§ **What needs to be done**: Lines from the one containing "Task: Expand Share Screen options arrow" through the final line of the records are the only ones to copy, and each must match exactly.

################

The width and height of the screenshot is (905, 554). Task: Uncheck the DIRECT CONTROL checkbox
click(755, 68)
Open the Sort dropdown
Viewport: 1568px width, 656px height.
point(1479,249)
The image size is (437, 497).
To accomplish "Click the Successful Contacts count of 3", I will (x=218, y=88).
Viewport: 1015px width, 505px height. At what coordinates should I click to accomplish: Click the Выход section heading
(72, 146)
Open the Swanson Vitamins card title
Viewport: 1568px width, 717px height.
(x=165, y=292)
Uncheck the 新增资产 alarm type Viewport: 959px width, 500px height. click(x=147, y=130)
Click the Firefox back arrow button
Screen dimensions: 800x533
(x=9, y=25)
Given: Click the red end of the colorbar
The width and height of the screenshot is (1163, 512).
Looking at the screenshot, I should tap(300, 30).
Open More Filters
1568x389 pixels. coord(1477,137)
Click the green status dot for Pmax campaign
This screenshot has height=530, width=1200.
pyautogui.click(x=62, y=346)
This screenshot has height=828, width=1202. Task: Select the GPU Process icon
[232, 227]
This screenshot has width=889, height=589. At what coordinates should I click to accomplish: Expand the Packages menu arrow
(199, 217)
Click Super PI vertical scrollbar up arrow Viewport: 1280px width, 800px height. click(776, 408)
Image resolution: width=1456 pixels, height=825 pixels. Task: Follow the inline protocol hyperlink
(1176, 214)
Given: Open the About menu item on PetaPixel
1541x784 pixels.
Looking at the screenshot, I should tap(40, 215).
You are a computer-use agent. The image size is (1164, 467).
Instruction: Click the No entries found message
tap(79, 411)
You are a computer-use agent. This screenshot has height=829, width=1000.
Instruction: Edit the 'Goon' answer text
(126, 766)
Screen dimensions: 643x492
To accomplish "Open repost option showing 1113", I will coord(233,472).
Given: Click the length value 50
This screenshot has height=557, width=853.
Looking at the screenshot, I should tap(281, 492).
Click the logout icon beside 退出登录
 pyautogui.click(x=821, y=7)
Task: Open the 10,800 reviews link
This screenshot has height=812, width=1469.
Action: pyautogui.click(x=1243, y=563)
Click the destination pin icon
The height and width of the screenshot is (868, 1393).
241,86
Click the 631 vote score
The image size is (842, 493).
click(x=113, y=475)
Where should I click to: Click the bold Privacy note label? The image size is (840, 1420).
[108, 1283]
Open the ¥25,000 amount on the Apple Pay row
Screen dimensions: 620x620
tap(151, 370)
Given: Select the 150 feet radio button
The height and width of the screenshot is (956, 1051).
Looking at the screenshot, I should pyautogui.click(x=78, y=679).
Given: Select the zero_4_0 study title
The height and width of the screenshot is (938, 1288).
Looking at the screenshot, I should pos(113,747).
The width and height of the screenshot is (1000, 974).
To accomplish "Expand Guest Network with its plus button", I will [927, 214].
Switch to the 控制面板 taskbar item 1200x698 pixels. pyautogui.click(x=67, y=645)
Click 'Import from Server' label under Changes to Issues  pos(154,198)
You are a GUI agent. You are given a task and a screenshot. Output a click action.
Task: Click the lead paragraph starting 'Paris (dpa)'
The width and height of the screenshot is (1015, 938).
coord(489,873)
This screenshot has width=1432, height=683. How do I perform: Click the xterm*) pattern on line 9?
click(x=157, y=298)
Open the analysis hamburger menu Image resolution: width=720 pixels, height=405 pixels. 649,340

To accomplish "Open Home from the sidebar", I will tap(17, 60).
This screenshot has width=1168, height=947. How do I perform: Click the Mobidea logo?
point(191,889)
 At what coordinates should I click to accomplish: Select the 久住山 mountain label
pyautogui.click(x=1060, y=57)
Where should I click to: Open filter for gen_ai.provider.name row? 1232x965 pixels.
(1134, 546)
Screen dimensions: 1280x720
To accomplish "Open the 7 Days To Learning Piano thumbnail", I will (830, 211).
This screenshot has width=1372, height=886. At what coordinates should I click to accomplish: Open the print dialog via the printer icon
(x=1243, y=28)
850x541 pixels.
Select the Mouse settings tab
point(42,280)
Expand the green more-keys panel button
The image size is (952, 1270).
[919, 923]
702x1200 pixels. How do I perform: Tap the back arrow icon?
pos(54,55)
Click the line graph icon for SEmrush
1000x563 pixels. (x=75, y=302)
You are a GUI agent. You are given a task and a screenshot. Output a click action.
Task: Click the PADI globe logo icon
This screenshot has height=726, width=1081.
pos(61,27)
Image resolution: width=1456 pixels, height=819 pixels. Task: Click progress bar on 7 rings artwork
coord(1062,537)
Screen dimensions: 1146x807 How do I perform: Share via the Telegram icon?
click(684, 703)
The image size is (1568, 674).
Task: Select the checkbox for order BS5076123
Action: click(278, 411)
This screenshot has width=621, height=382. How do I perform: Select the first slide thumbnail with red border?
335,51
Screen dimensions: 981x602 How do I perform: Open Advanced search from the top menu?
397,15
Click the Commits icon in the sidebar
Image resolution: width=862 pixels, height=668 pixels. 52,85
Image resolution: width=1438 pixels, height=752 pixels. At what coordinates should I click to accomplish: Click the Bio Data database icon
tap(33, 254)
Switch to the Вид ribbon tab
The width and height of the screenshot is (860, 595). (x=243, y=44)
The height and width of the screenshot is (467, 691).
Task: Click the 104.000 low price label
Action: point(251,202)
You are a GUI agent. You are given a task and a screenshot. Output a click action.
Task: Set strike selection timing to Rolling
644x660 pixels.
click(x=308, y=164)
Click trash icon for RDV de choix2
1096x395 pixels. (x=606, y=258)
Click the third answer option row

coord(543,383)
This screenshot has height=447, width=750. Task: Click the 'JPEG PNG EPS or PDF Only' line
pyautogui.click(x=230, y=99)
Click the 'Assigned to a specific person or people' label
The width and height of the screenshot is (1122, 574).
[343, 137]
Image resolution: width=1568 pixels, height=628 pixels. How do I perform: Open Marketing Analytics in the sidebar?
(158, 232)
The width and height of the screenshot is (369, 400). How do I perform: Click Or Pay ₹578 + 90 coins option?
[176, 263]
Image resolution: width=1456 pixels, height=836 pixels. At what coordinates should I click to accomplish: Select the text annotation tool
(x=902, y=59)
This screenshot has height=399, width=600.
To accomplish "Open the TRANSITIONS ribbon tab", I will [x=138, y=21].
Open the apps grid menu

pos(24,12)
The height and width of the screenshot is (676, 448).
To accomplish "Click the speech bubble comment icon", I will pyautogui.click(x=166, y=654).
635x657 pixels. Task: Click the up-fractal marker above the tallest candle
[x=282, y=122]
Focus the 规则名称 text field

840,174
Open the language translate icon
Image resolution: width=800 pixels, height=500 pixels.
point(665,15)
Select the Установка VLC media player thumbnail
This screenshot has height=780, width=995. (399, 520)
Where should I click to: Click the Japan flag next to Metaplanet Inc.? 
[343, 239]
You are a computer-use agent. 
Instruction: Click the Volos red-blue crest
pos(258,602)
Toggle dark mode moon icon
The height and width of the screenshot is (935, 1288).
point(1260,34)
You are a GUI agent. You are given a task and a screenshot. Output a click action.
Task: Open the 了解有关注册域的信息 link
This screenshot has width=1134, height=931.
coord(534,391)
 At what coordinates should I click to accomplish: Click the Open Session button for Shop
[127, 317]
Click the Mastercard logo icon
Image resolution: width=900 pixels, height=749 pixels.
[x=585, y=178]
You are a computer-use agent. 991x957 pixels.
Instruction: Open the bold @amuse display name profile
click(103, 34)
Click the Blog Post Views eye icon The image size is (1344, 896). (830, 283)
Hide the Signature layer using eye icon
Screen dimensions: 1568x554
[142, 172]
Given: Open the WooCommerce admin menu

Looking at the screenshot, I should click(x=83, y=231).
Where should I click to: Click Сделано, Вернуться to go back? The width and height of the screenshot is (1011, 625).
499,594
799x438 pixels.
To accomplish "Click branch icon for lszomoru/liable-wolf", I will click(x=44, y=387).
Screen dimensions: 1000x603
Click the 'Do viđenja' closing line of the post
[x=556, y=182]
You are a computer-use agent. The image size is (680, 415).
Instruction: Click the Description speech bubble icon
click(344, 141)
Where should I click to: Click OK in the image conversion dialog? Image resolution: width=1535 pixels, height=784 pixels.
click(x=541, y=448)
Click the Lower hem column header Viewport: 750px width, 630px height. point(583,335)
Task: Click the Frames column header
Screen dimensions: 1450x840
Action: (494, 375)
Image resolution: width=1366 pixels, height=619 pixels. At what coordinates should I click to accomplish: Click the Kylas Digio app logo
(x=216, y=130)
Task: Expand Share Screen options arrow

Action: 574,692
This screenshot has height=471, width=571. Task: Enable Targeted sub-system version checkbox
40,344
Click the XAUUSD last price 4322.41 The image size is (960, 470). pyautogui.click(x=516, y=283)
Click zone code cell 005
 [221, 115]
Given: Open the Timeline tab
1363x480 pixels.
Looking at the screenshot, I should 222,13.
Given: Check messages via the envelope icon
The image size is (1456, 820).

################

§ **Solution**:
Task: Expand Share Screen options arrow

Action: 574,692
This screenshot has height=471, width=571. Task: Enable Targeted sub-system version checkbox
40,344
Click the XAUUSD last price 4322.41 The image size is (960, 470). pyautogui.click(x=516, y=283)
Click zone code cell 005
 [221, 115]
Given: Open the Timeline tab
1363x480 pixels.
Looking at the screenshot, I should 222,13.
Given: Check messages via the envelope icon
The image size is (1456, 820).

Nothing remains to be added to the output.